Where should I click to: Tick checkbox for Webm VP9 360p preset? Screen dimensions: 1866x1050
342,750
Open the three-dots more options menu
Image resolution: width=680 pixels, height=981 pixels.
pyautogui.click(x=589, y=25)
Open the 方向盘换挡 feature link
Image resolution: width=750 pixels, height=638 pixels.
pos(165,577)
---+---
All entries shown above should be printed again exactly.

Where should I click to: Tick checkbox for Webm VP9 360p preset? Screen dimensions: 1866x1050
342,750
Open the three-dots more options menu
Image resolution: width=680 pixels, height=981 pixels.
pyautogui.click(x=589, y=25)
Open the 方向盘换挡 feature link
Image resolution: width=750 pixels, height=638 pixels.
pos(165,577)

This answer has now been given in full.